I've read articles that suggest that it's really just a matter of adaptation.  Up until a hundred years or so ago, call it a hundred and fifty to be on the safe side, there was no such thing as cheap and reliable artificial illumination in most parts of the world.  It's only since electricity and the incandescent bulb and its spiritual successors ramped up that we've had those four or five hours between the end of the work day and bed time to work with.  

Have we adjusted to the change well?  Is it good for us to use that time, instead of turning in shortly after the sun, sleeping half the night, rising for a snack around twelve, and bedding back down again like (I've read) the seventeenth and eighteenth century-dwellers did?

Who knows.  As a storyteller I find myself imagining 11th century Norsemen, living through the winter with their families in low, thick-walled long houses, deep in Scandinavian night, and endlessly rehashing the long sagas of their gods and wars by the low firelight.  I think about the stores of frontier cottages in the middle of this country, and how much time and care of the rest of the year went into making sure that there was enough for another winter to be survived.

I've never really struggled through a winter in any sense other than mild inconvenience and the bland chilly malaise I'm right now trying to get a handle on.  To the people who came before me and made lives and families in the world, Winter was something like a great rival, the big challenge that defined the highs and lows and work of the rest of the year.  

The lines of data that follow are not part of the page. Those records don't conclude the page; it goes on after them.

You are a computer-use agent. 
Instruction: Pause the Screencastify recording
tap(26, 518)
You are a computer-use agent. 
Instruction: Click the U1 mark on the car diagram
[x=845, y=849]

Nowadays there are the occasional high risks and bad surprises, but for most people most of the time, in the temperate zones anyway, the worst we can expect is having to wait an extra day before getting back down the road to the closest supermarket.

So how can we turn all this energy, or the lack thereof, into profit?  Should I just start going to bed at 7 at night, and taking a break from hibernation around one in the morning to write a little?  My nature is generally more disposed to self-annihilation in the first hour or so of being deprived of bed, so that plan's probably out, when I turn in, I turn in for good.  So sleep from 7pm until what, 4 in the morning?  And have two or three hours of nighttime to work with before work instead of after it?  There may actually be something to that, if I could make it stick, but who knows.

In the end the answer will be to stick it out, and to wait for spring.  That's another big part of our culture, I feel like, and certainly part of most every story I've ever heard.  Things get bad, get worse, then they get better again.  We pass the solstice around Christmastime after all, and that's when our sense of the big dark cold has barely started.  It's a siege, a long and slow assault on our senses, to get through the world's rest to the other side.